I very much like this recent essay by Bob Higgs.  And here’s one of my favorite parts:

Finally, we need to develop a much keener sense of what a scientist
is qualified to talk about and what he is not qualified to talk about.
Climatologists, for example, are qualified to talk about the science of
climatology (though subject to all the intrusions upon pure science I
have already mentioned). They are not qualified to say, however, that
“we must act now” by imposing government “solutions” of some imagined
sort. They are not professionally knowledgeable about what degree of
risk is better or worse for people to take; only the individuals who
bear the risk can make that decision, because it’s a matter of personal
preference, not a matter of science.

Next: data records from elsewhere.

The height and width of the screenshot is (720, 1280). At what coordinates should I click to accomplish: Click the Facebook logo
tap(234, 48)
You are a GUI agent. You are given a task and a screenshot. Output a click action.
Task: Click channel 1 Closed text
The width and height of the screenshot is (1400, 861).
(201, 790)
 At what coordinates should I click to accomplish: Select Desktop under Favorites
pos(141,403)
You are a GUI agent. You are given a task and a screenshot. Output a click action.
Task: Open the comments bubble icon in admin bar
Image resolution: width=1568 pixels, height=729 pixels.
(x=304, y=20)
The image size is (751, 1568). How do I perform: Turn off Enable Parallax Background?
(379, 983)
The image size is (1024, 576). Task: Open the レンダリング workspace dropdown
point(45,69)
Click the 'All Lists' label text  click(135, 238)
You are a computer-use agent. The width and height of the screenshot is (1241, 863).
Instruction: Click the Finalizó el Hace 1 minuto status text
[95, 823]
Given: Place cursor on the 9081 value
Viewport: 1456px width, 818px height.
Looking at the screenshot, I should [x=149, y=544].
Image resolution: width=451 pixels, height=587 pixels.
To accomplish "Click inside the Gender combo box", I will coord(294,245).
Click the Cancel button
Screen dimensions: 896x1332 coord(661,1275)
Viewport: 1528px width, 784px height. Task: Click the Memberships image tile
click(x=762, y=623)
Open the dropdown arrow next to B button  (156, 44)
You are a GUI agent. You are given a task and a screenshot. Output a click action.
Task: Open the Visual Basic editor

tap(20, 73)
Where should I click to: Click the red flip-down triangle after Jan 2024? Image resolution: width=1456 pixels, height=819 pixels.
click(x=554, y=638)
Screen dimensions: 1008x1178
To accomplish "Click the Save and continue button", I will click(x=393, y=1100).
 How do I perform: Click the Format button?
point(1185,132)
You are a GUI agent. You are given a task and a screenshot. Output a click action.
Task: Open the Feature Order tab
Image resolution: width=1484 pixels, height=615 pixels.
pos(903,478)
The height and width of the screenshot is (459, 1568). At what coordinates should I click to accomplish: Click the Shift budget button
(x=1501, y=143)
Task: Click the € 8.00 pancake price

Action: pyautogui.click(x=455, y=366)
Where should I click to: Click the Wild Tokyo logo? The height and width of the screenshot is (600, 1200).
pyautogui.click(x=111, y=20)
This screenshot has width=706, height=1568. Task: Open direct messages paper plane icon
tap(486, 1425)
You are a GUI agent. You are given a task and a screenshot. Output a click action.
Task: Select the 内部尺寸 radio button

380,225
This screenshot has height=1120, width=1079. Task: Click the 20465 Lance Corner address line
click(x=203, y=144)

Climatologists know nothing about
cost/benefit cosiderations; indeed, most mainstream economists
themselves are fundamentally misguided about such matters (adopting,
for example, procedures and assumptions about the aggregation of
individual valuations that lack a sound scientific basis). Climate
scientists are the best qualified people to talk about climate science,
but they have no qualifications to talk about public policy, law, or
individual values, rates of time preference, and degrees of risk
aversion. In talking about desirable government action, they give the
impression that they are either fools or charlatans, but they keep
talking―worst of all, talking to doomsday-seeking

In this connection, we might well
bear in mind that the United Nations (and its committees and the
bureaus it oversees) is no more a scientifc organization than the U.S.
Congress (and its committees and the bureaus it oversees). When
decisions and pronouncements come forth from these political
organizations, it makes sense to treat them as essentially political in
origin and purpose.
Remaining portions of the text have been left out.